14 days ago i purchased a Harris Hawk something i have been intending to do for many years and have been preparing for for the past twelve months (course's books equipment housing ETC)
Now every thing has gone well but i could do with some ideas in one particular area
The Harris Hawk is a female of the smallest subspecies
currently weighing in at 1 lb 12 3/4 oz
she is flying 25 meters on the creance seems happy and calm in my company in fact she is quite a relaxed hawk
where i am failing in is she very slow to the dummy bunny
she lands close by and will follow it if i drag it she then strikes at the rear end i have yet to persude her to hit the bunny in flight so any hints tips ideas you guys could give would be welcome
Try missing a feed m8 im no expert but i reckon that will do the cure ,i have a book called the harris hawk and it says starve them to get them more keen ,i could be wrong ,
I also have a young Female Harris Hawk, unlike ures she is huge, she flies at 2oz 7lb. I have also had real problems with the dummy bunney. She just didn't like it. I never got her to go for it. But once she saw a real bunny instinct kicked in. I should carry on trying for a while, bring her weight down rapidly as if i goes to slow you might end up making her scream.
i am quite happy with the wait (well at the moment) as responce to fist jump ups and different locations is almost instantanous she just seems cautious with the bunny
Hi, i trained a female last year for a mate of mine she was just the same to start with.so what i dun was not to feed her all day then tie her ration on the bunny and leave it in the mews over night (but tie it down so she cant eat it on the bow) this worked very well and after that we had no problems with her hitting it head end every time.But if you stop and think about it it makes a lot of sence when you think your young hawk as been breed in a avery more than likely the biggest thing its eaten is a quail,and then we toss a great big lump at it and expect it to rip the living daylights out of it.By the way do not try this with redtails,because all thats left in the morning is a pile of fur.
quote: I was going to say that me self about leaving the bunny garnished in meat ,it says it in a book by lee william harris .nice one anyway i hope it works for him .
All the best
johnny
Originally posted by: Chris "Hi, i trained a female last year for a mate of mine she was just the same to start with.so what i dun was not to feed her all day then tie her ration on the bunny and leave it in the mews over night (but tie it down so she cant eat it on the bow) this worked very well and after that we had no problems with her hitting it head end every time.But if you stop and think about it it makes a lot of sence when you think your young hawk as been breed in a avery more than likely the biggest thing its eaten is a quail,and then we toss a great big lump at it and expect it to rip the living daylights out of it.By the way do not try this with redtails,because all thats left in the morning is a pile of fur. "
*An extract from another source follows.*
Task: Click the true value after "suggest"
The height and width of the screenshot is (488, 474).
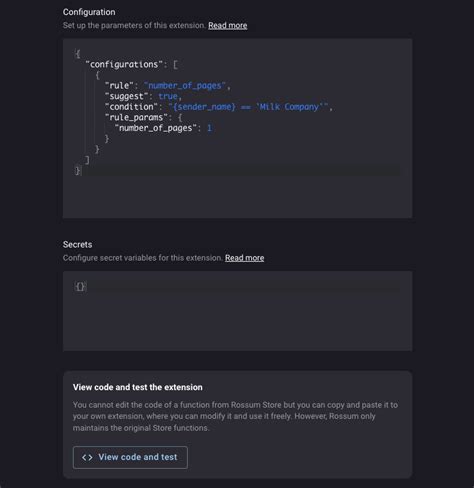Action: click(168, 96)
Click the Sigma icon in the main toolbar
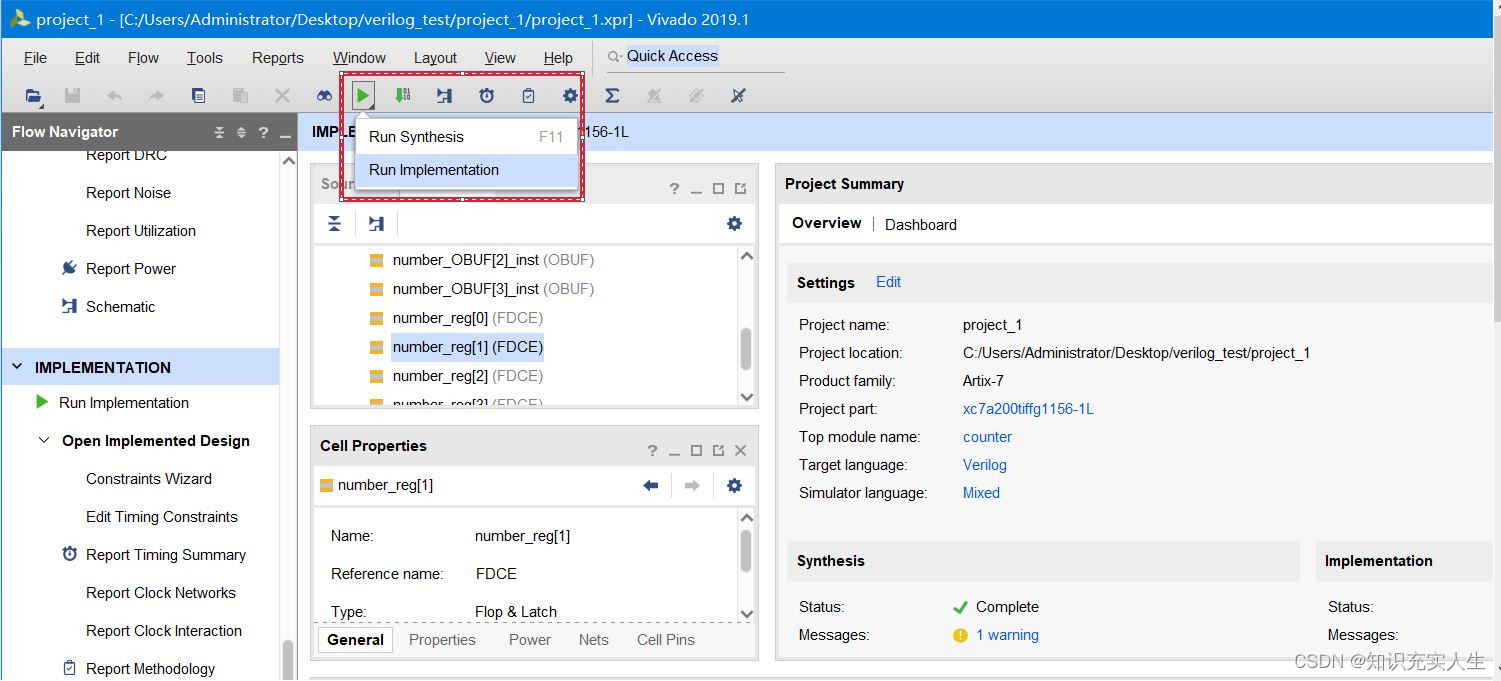This screenshot has width=1501, height=681. pyautogui.click(x=612, y=96)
I've got a young female harris hawk of this year I had the exact same problem. Two things I done to cure it. Put a really decent size piece of meat on it in also do it at the end of her daily exercise so the large piece of meat dosent effect her flying to the fist. Another thing once you have tried the larger piece of meat keep th same siz of meat and drop her weight by a half ounce each day for three days and at the end of the three days put she should be fine thats all I had to do to get mine going for the bunny but after the three days if it hasn't worked for you try taking it out with some elses bird that knows what its doing.